I had a friend that was like an older brother to me. He was an addict. He died. He’s dead and he is going to be dead for a really long time because of his addiction. All I felt was relief at his funeral. His battle was over. It hurt that he was gone. It sucked but we adjusted to his absence and our lives got better because there was no longer an addict dragging us down. That is just the cold harsh reality, but nobody is allowed to say it out loud. Was he better off dead? No, but we were better off without his drama. That is not hyperbole. That is reality. Our lives did in fact get better. We were all in that fight and now we aren’t.

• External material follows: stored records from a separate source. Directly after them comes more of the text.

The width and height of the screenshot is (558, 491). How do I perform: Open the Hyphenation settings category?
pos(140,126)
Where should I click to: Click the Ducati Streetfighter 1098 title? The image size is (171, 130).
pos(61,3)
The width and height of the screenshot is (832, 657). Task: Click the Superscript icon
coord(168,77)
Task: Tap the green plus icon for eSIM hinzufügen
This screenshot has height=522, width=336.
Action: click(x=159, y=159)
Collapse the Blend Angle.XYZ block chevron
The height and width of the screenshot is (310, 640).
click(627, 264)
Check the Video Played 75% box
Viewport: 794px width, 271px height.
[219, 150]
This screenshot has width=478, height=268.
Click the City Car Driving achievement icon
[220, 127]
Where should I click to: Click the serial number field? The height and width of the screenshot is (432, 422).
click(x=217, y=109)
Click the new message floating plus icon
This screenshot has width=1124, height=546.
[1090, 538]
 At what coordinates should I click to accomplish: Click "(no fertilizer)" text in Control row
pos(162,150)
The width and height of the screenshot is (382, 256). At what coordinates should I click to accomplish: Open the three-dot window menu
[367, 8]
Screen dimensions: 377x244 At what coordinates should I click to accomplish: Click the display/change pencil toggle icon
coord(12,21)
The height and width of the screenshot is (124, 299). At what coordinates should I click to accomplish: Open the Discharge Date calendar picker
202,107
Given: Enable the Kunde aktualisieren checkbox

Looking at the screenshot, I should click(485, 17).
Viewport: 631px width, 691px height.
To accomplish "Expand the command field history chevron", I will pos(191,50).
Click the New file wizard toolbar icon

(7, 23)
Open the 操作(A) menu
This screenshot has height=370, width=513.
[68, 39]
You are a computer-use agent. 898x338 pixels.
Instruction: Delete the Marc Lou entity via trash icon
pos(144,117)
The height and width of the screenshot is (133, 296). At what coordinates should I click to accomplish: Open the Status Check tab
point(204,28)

The addicts I know are not like the ones in the awful shows & movies. They’re not complex characters with a save-me complex. With storylines that are supposed to make me understand and want to help. They rob you. Hurt you. Use you. They pimp out their children. They’re not harmless. They make neighborhoods bad. They drag society down. We are not the sum of our darkest moments but I don’t care. This is where I write people off. You are the weakest link, goodbye! I’m not getting dragged down into their black hole because I am supposed to feel sorry for them. The most important person in an emergency is yourself. I will always put myself first. When you do dumb shit, dumb shit will happen. Don’t do drugs, drugs are bad, mmkay. That should be a no-brainer.

I didn’t press charges on my neighbor. She got clean. Her mother came and nursed her back to health. Her husband moved back in. Her sons come to visit again and she gets to see her grandchildren. She still gives me the death glare whenever we cross paths because I got her arrested. Good for her but she wasn’t the victim. I was. I don’t owe anybody anything.